With the estate getting a rebuilt diff,I decided that the quill shaft bearing in the diff 'nose' should be replaced too.After all what would be the point of putting the new diff in without doing it?The spare diff came with the correct height nose extension for the estate but these are said to be a weak spot particularly on facelift estates like ours,it's recommended to add some strength with welded 'webs' like shown below.
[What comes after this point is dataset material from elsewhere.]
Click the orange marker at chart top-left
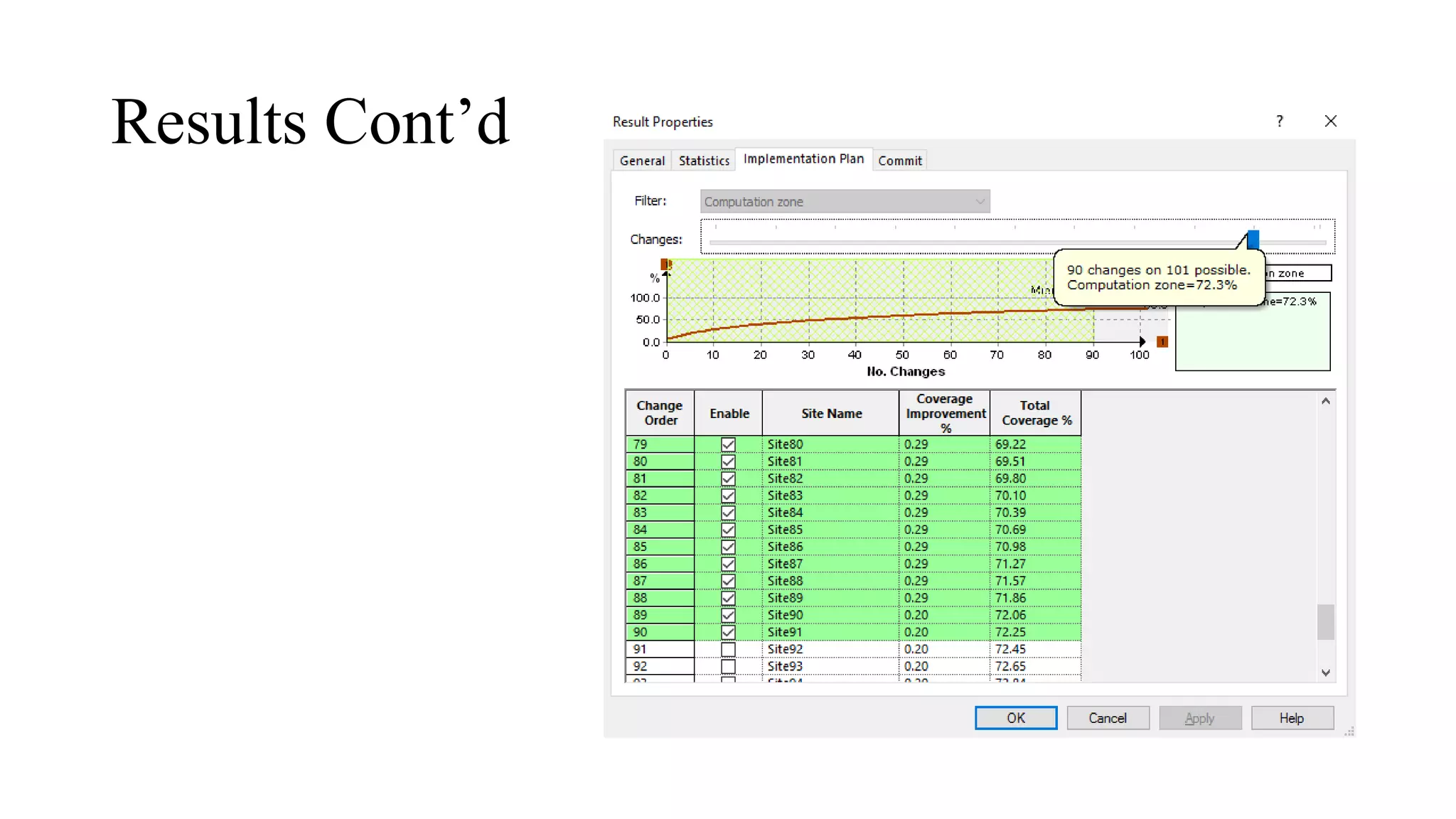Image resolution: width=1456 pixels, height=819 pixels. pyautogui.click(x=666, y=264)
 Excuse the holes drilled in them,this wasn't some futile weight saving exercise,just holes from previous use of the steel bar they were cut from.I have owned an arc welder for over 20 years,it keeps dust off a shelf in the garage very nicely.I have never used it though.So I decided to have a go at welding them into place.I had mislaid the instructions,but had some 2.5mm welding rods and set the amps halfway through the range shown for this size and tried welding some scrap bar together.Not easy but I managed it,so I decided to have a go on the nose.A few hours later and lots of grinding back and rewelding,I had four welds that try as I might,I could not break.
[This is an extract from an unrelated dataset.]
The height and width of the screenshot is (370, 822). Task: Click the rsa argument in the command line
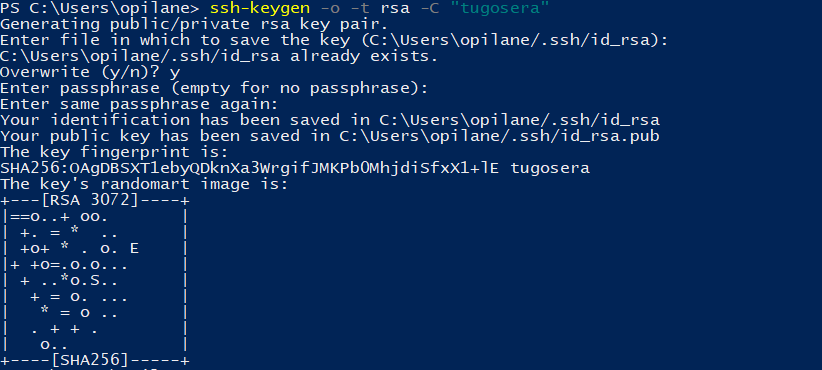395,9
 Not the prettiest job in the world and certainly no challenge to Chris Witor for his exchange strengthened nose pieces,but I did it myself and once painted and under the the car it will be fine.Today in between decorating our downstairs toilet I found time to assemble all the parts of the Stag rear brakes which are going on the pi.This is the final piece of the brake upgrade which has already seen me install the front brakes,master cylinder and servo and dual circuits from the same car.With any lluck these will be fitted later this week in time for Crich next weekend.

Saturday, 2 April 2011

Leaking diffs

The differential front oil seals on both our cars are leaking,the estate has always been dry up until a week or so ago,but the pi one has leaked from day one.The diff on the estate I have always suspected of being noisy,with a definate 'whooshing' sound at speed.With this in mind I went to see Mike Papworth this morning,with a spare 'unknown' estate diff and some Timken bearings that I have picked up from somewhere.Mike and his assistant Darren both said the same thing when the back cover came it looks like a full rebuild.At least the bearings and oil seal I took with me will make the cost a bit less and as Mike said,you can't just buy Timken bearings off the shelf.I should have it back the weekend of Crich Triumph day via Mr.Chatterton or Mike if he decides to go.
I didn't come home fromMike's empty handed though,my Dad had asked me to speak to Mike about some reconditioned halfshaft and hub assemblies for his T6 bodied mk1 GT6.We shall fit these when Mum and Dad come up to stay just before Crich.
Below are pics of these.Not a bad day for Mr Papworth then!